◆ DATA PROVIDED
++++++++++++++++++++
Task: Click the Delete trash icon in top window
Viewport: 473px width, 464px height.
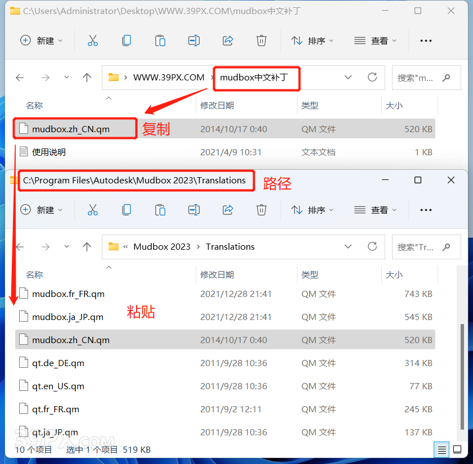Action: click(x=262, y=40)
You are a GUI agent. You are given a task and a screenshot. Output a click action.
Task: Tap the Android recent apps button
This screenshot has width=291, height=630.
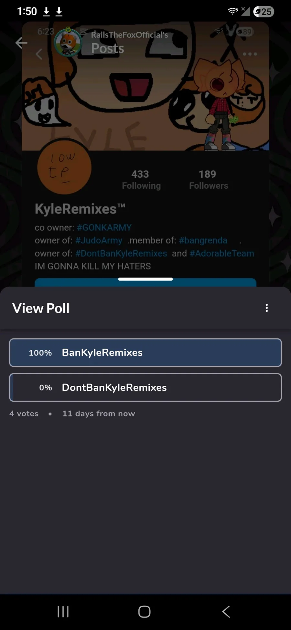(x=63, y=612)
++++++++++++++++++++
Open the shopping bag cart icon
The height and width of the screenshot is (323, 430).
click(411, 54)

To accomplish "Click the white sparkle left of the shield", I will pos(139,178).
++++++++++++++++++++
◆ PROBLEM STATEMENT
Each line of the material with the word "icon" in it should be listed.

◆ OUTPUT BELOW
Task: Click the Delete trash icon in top window
Open the shopping bag cart icon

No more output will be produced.